** begin Exercise input **

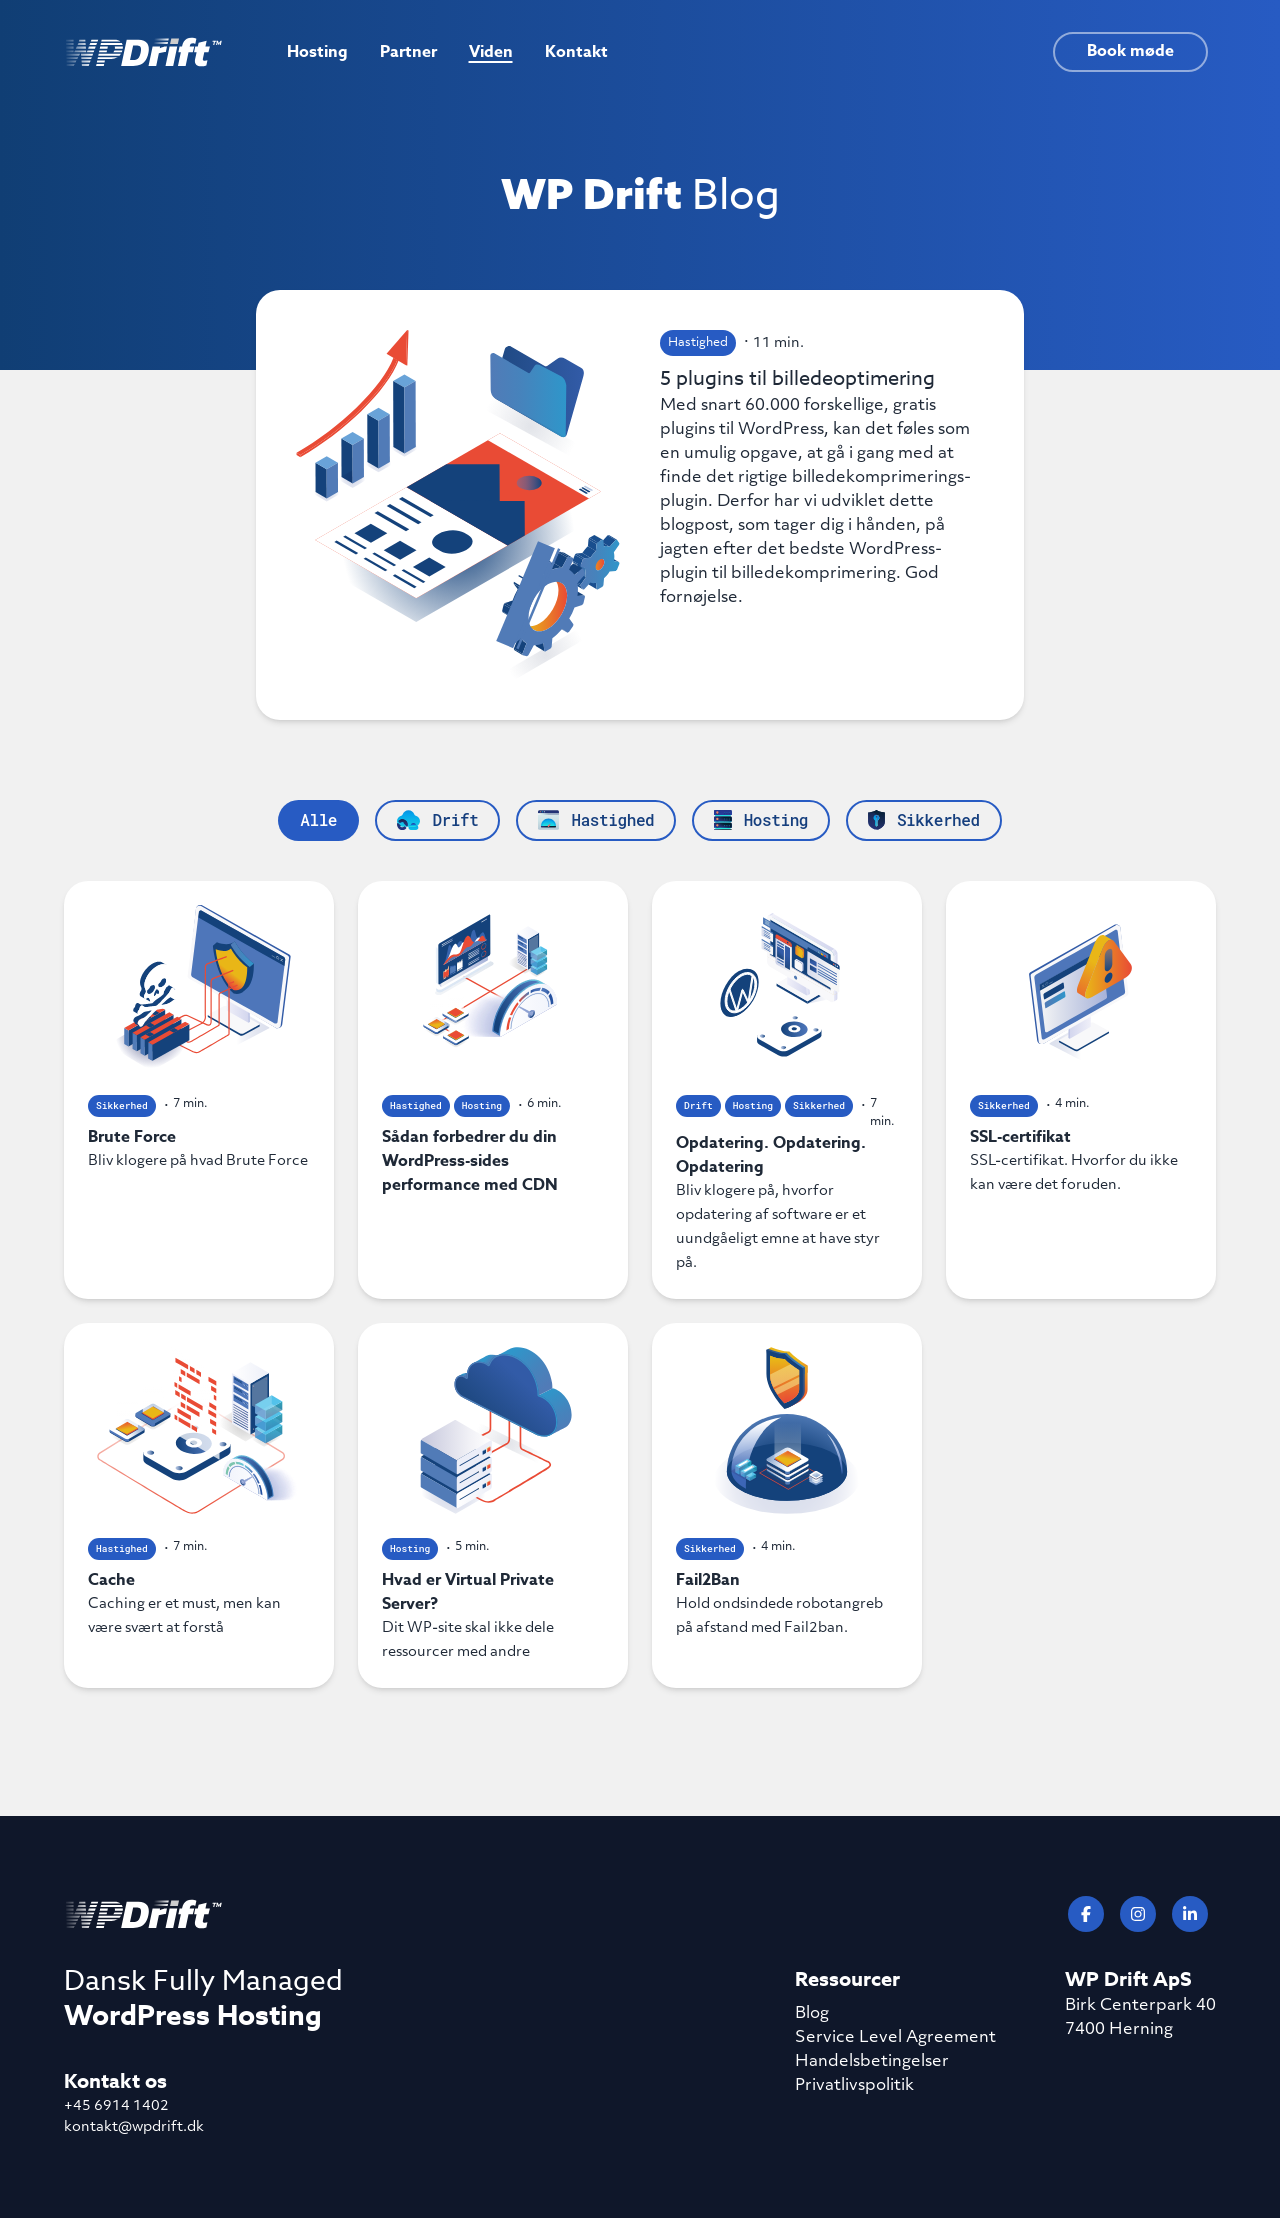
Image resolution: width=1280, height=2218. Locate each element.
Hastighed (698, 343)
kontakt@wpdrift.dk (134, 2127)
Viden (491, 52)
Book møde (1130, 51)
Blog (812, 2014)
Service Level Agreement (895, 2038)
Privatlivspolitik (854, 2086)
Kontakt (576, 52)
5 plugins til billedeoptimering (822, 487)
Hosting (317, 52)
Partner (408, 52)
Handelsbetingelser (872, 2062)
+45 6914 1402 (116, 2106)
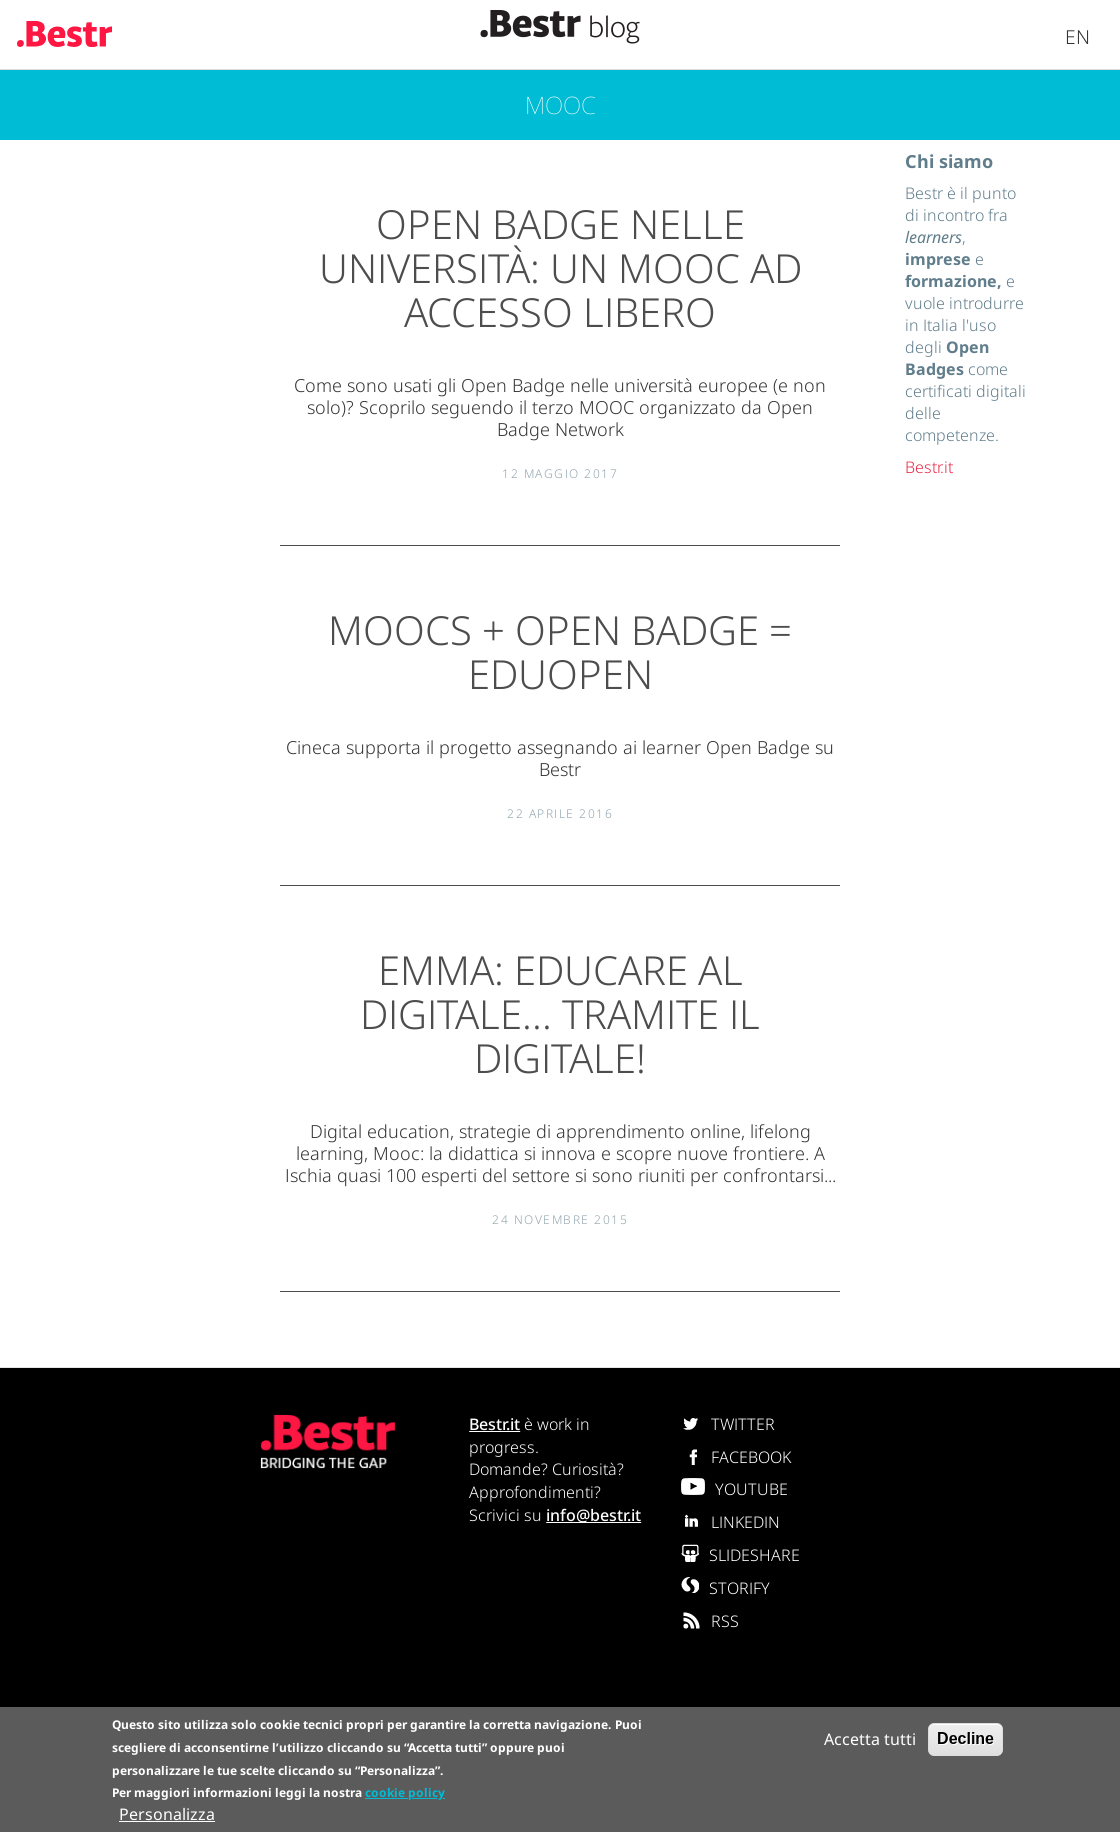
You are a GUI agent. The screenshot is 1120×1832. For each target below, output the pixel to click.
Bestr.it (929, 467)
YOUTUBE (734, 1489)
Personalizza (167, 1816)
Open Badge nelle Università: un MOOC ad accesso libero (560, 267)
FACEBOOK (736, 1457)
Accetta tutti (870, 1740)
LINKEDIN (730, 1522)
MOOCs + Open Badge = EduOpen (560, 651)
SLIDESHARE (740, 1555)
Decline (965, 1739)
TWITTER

** end Exercise input **

Written problem: Copy out every row above word for word, leaving out the pictures.

Answer to the problem:
Image resolution: width=1280, height=2218. Locate each element.
Hastighed (698, 343)
kontakt@wpdrift.dk (134, 2127)
Viden (491, 52)
Book møde (1130, 51)
Blog (812, 2014)
Service Level Agreement (895, 2038)
Privatlivspolitik (854, 2086)
Kontakt (576, 52)
5 plugins til billedeoptimering (822, 487)
Hosting (317, 52)
Partner (408, 52)
Handelsbetingelser (872, 2062)
+45 6914 1402 (116, 2106)
You are a GUI agent. The screenshot is 1120×1832. For each target below, output the pixel to click.
Bestr.it (929, 467)
YOUTUBE (734, 1489)
Personalizza (167, 1816)
Open Badge nelle Università: un MOOC ad accesso libero (560, 267)
FACEBOOK (736, 1457)
Accetta tutti (870, 1740)
LINKEDIN (730, 1522)
MOOCs + Open Badge = EduOpen (560, 651)
SLIDESHARE (740, 1555)
Decline (965, 1739)
TWITTER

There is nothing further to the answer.